And dude, judges don't get disbarred even when they do CRAZY stuff. A judge
getting disbarred (or even dis-judged) is _exceedingly_ rare.

A judge is _definitely_ not going to get disbarred for making a ruling _you_
think is irrational, but isn't actually inconsistent with any established case
law, because it's not estabished yet.

Not even going to get _reprimanded_, let alone disbarred.

The U.S. just doesn't work how you think it works.

------
Sephr
Here is my interpretation of Cloudflare's statements (and lack thereof) in
their transparency report:

"We received 0-249 National Security Letters" = "We are subject to one or more
National Security Letters with associated gag orders."

"Cloudflare has never installed any law enforcement software or equipment
anywhere on our network." = "Someone other than us installed law enforcement
software and equipment on our network, or we provide software interfaces used
by law enforcement to comply with an NSL."

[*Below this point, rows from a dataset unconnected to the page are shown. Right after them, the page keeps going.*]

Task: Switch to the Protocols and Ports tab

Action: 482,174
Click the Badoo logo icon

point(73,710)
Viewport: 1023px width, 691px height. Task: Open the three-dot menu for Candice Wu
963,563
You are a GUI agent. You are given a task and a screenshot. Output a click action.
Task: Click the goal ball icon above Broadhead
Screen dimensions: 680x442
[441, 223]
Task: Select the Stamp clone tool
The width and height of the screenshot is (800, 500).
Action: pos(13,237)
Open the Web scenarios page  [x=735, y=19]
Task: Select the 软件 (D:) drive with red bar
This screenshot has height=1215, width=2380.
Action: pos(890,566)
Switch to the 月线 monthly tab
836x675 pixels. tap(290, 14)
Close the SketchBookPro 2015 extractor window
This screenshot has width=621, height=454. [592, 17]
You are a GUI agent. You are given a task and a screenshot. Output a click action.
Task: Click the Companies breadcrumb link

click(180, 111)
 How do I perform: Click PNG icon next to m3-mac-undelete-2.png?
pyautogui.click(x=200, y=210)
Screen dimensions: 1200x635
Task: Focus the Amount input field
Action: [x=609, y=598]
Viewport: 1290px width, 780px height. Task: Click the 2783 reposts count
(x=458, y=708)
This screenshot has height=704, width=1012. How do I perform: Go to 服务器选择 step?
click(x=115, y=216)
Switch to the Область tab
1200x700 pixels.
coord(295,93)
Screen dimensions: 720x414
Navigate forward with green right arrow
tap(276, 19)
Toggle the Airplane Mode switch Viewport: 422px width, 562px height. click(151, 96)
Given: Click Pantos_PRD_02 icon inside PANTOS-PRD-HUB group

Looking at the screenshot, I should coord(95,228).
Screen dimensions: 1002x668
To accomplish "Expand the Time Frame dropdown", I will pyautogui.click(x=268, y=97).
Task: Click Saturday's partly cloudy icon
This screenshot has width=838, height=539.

"Cloudflare has never turned over our encryption or authentication keys or our
customers' encryption or authentication keys to anyone." = "Law enforcement
may MitM Cloudflare customers' websites through first-party interfaces
provided to comply with NSLs."

"Cloudflare has never weakened, compromised, or subverted any of its
encryption at the request of law enforcement or another third party." = "Law
enforcement may MitM Cloudflare customers' websites through first-party
interfaces provided to comply with NSLs."

------
Sir_Cmpwn
>has never terminated a customer or taken down content due to political
pressure

[https://blog.cloudflare.com/why-we-terminated-daily-
stormer/](https://blog.cloudflare.com/why-we-terminated-daily-stormer/)

No comment on whether or not the termination was justified.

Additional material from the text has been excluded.